The treatments caused a host of side effects including excessive mucus (“I kept almost drowning in it”), and a foul yeast infection in his mouth. His tongue was so swollen that he could not open his mouth.

“I really couldn’t talk for two or three months. . . . I couldn’t drink, or eat,” he says. Lizotte dropped 70 pounds and required a feeding tube. At his worst, he looked at himself in the mirror, “and I saw an 80-year-old man.” Nonetheless, he withstood the treatments, and on March 13 will celebrate his fifth anniversary of being declared cancer-free.

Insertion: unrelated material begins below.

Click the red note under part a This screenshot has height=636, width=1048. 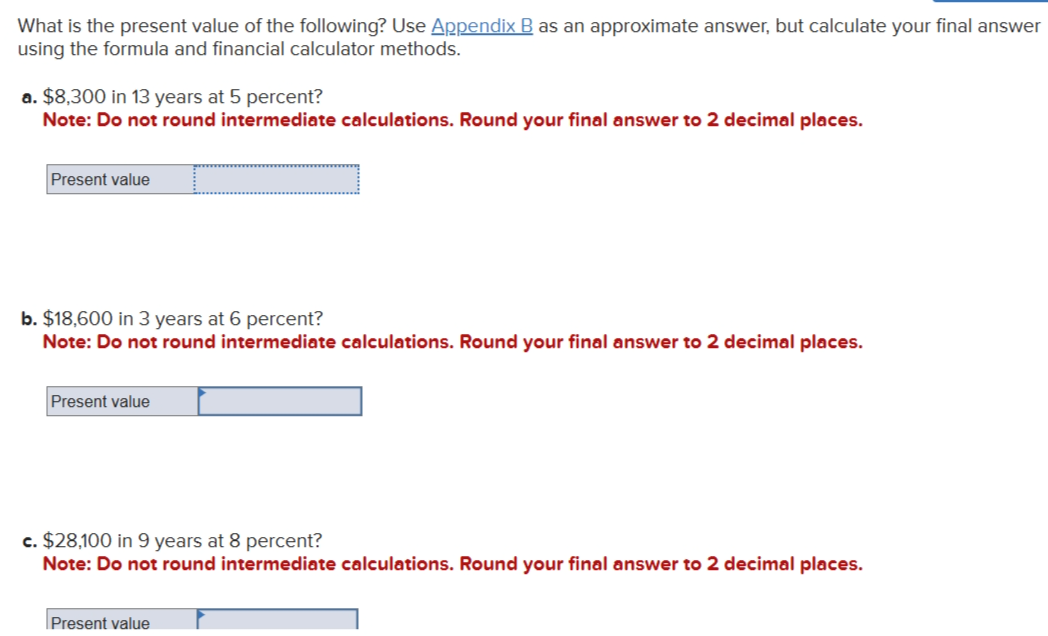[451, 119]
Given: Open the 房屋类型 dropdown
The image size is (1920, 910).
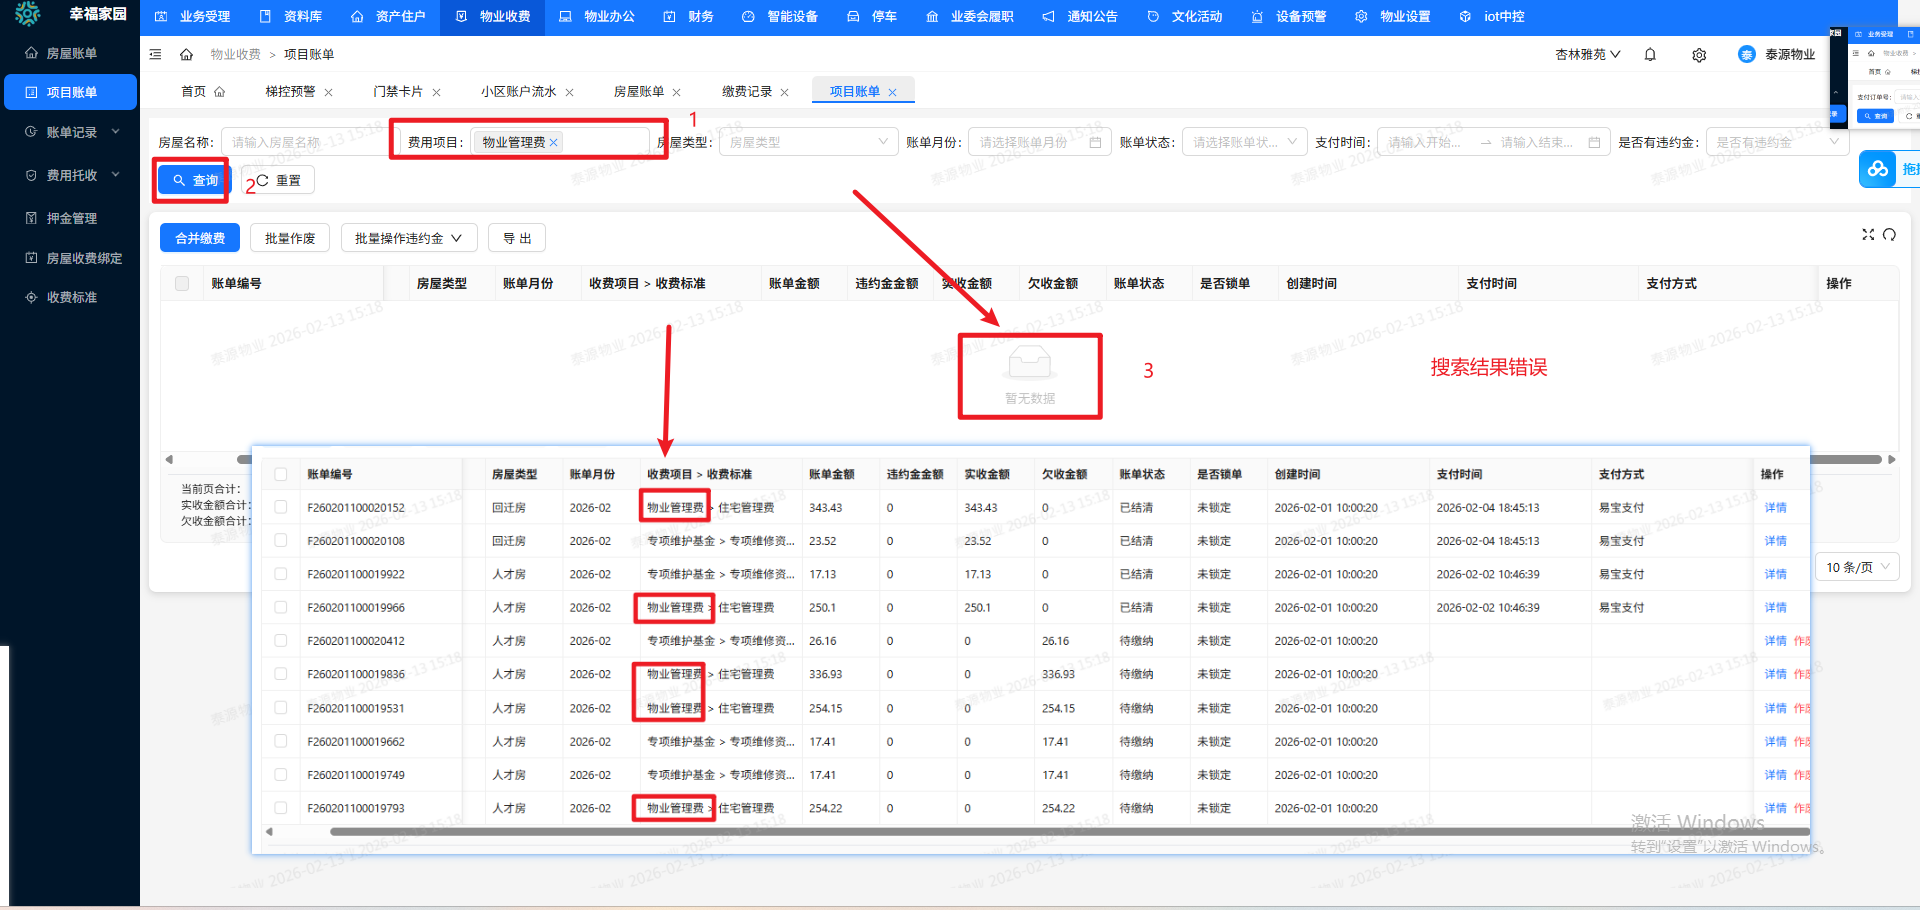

Lizotte did sustain permanent nerve damage in his neck and other lasting physical changes. “Everything in the back of my tongue is gone. I have to sip something” all the time, he says. “My voice is different. It’s not as strong and forceful as it was.”

But he’s alive, and happy to tell his story as a cautionary tale against the hazards of secondhand smoke.

With a citizenship grant from Amica Mutual Insurance, in Lincoln, where he works, Lizotte has recently shared his story with hundreds of high school students in Rhode Island.

He told them that he viewed his cancer “like a lion standing right in front of me,” and described how he learned to look fear in the face. He uses parables and humor to drive the point home about the dangers of smoking, to both smokers and those around them.

“Kids still feel like they’re supermen, and they’re not worried about getting something,” says Lizotte. He points out, however, that by smoking or from exposure to secondhand smoke, “they may have already established the groundwork” for cancer and other disease.